Em março de 2015, o advogado constitucionalista franco-moçambicano Gilles Cistac foi morto a tiro junto a um café no centro de Maputo, depois de se notabilizar por defender teses embaraçosas para a Frelimo, partido no poder, a última das quais dando argumentos jurídicos à Renamo, principal força de oposição, para a criação de províncias autónomas. Em outubro de 2016, o conselheiro do Estado Jeremias Pondeca foi mortalmente baleado quando fazia ginástica matinal na Avenida Marginal de Maputo.
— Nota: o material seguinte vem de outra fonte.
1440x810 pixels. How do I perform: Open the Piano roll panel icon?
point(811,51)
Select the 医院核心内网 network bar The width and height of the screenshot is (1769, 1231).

Em janeiro de 2016, o secretário-geral da Renamo (Resistência Nacional Moçambicana), Manuel Bissopo, foi baleado e gravemente ferido quando viajava no seu carro no centro da cidade da Beira, província de Sofala, tendo o seu guarda-costas morrido no ataque. Em abril desse ano, José Manuel, membro do Conselho Nacional de Defesa e Segurança em representação da Renamo e membro da ala militar do principal partido da oposição, é morto a tiro por desconhecidos à saída do aeroporto internacional da Beira.

A morte daqueles políticos aconteceu numa altura em que as Forças de Defesa e Segurança moçambicanas o braço armado da Renamo se confrontavam na sequência da recusa do principal partido da oposição de reconhecer a derrota nas eleições gerais de 2014. Também em abril, o procurador da Cidade de Maputo Marcelino Vilankulos foi assassinado a tiro quando se dirigia de carro para a sua casa, nos arredores da capital.

Marcelino Vilankulos tinha em mãos processos-crime associados à onda de raptos que na altura assolava as principais cidades moçambicanas Em maio de 2016, o comentador político e docente universitário Jaime Macuane é raptado no centro de Maputo e levado para os arredores da cidade, onde os agressores o deixam ao abandono com tiros nos membros inferiores.

Na altura, Macuane era um dos comentadores do “Pontos de Vista”, um programa de comentário essencialmente político do canal privado STV muito seguido no país. Os referidos casos somam-se a outros assassínios mediáticos e que levaram no passado as vidas do jornalista Carlos Cardoso, em 2000, do economista Siba Siba Macuacua, em 2001, e do juiz Dinis Silica, em 2014.

Carlos Cardoso foi assassinado quando investigava uma mega fraude no ex-Banco Austral, enquanto Siba Siba Macuácuá foi morto quando tentava sanear as contas do referido banco. Por seu turno, Dinis Silica tinha sob sua direção processos relacionados com raptos.